### What you will do
Copy each of the following records word for word, keeping every line unchanged.

>> start

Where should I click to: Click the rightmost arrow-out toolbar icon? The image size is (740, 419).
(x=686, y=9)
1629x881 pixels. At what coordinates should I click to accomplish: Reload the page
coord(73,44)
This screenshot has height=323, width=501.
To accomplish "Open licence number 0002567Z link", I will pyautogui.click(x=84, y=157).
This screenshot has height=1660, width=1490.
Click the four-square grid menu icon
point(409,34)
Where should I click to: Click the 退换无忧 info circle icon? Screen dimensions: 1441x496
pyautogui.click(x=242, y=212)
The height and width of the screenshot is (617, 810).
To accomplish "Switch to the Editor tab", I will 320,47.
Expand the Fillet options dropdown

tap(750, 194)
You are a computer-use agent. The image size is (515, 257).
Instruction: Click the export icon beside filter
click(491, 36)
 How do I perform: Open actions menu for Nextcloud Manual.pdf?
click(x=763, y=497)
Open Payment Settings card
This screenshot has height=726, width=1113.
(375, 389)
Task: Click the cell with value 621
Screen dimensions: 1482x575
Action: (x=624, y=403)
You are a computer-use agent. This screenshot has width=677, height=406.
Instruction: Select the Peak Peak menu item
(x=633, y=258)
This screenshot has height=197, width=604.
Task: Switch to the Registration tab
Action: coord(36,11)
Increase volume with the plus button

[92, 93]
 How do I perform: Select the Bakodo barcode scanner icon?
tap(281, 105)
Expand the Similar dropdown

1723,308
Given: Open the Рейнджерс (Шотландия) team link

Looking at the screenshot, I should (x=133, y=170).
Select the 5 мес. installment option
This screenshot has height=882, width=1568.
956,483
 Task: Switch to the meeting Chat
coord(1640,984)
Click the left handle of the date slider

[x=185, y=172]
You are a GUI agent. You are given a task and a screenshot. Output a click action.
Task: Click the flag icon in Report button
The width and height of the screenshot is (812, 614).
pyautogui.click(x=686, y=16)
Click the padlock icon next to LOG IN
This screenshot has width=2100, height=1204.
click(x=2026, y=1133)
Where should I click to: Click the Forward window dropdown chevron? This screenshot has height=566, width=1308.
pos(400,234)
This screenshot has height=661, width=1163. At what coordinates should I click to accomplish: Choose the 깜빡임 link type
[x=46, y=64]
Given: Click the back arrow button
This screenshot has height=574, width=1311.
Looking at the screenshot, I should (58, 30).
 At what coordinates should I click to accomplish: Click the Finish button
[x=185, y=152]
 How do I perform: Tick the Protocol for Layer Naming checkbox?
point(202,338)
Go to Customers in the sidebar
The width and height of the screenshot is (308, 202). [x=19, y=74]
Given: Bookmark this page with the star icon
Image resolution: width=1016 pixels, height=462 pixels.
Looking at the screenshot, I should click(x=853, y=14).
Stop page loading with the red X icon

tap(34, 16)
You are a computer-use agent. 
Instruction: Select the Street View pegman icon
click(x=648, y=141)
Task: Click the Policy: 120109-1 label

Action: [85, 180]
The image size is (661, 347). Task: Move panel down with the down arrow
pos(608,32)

>> end

### Reply to the exercise
Where should I click to: Click the rightmost arrow-out toolbar icon? The image size is (740, 419).
(x=686, y=9)
1629x881 pixels. At what coordinates should I click to accomplish: Reload the page
coord(73,44)
This screenshot has height=323, width=501.
To accomplish "Open licence number 0002567Z link", I will pyautogui.click(x=84, y=157).
This screenshot has height=1660, width=1490.
Click the four-square grid menu icon
point(409,34)
Where should I click to: Click the 退换无忧 info circle icon? Screen dimensions: 1441x496
pyautogui.click(x=242, y=212)
The height and width of the screenshot is (617, 810).
To accomplish "Switch to the Editor tab", I will 320,47.
Expand the Fillet options dropdown

tap(750, 194)
You are a computer-use agent. The image size is (515, 257).
Instruction: Click the export icon beside filter
click(491, 36)
 How do I perform: Open actions menu for Nextcloud Manual.pdf?
click(x=763, y=497)
Open Payment Settings card
This screenshot has height=726, width=1113.
(375, 389)
Task: Click the cell with value 621
Screen dimensions: 1482x575
Action: (x=624, y=403)
You are a computer-use agent. This screenshot has width=677, height=406.
Instruction: Select the Peak Peak menu item
(x=633, y=258)
This screenshot has height=197, width=604.
Task: Switch to the Registration tab
Action: coord(36,11)
Increase volume with the plus button

[92, 93]
 How do I perform: Select the Bakodo barcode scanner icon?
tap(281, 105)
Expand the Similar dropdown

1723,308
Given: Open the Рейнджерс (Шотландия) team link

Looking at the screenshot, I should (x=133, y=170).
Select the 5 мес. installment option
This screenshot has height=882, width=1568.
956,483
 Task: Switch to the meeting Chat
coord(1640,984)
Click the left handle of the date slider

[x=185, y=172]
You are a GUI agent. You are given a task and a screenshot. Output a click action.
Task: Click the flag icon in Report button
The width and height of the screenshot is (812, 614).
pyautogui.click(x=686, y=16)
Click the padlock icon next to LOG IN
This screenshot has width=2100, height=1204.
click(x=2026, y=1133)
Where should I click to: Click the Forward window dropdown chevron? This screenshot has height=566, width=1308.
pos(400,234)
This screenshot has height=661, width=1163. At what coordinates should I click to accomplish: Choose the 깜빡임 link type
[x=46, y=64]
Given: Click the back arrow button
This screenshot has height=574, width=1311.
Looking at the screenshot, I should (58, 30).
 At what coordinates should I click to accomplish: Click the Finish button
[x=185, y=152]
 How do I perform: Tick the Protocol for Layer Naming checkbox?
point(202,338)
Go to Customers in the sidebar
The width and height of the screenshot is (308, 202). [x=19, y=74]
Given: Bookmark this page with the star icon
Image resolution: width=1016 pixels, height=462 pixels.
Looking at the screenshot, I should click(x=853, y=14).
Stop page loading with the red X icon

tap(34, 16)
You are a computer-use agent. 
Instruction: Select the Street View pegman icon
click(x=648, y=141)
Task: Click the Policy: 120109-1 label

Action: [85, 180]
The image size is (661, 347). Task: Move panel down with the down arrow
pos(608,32)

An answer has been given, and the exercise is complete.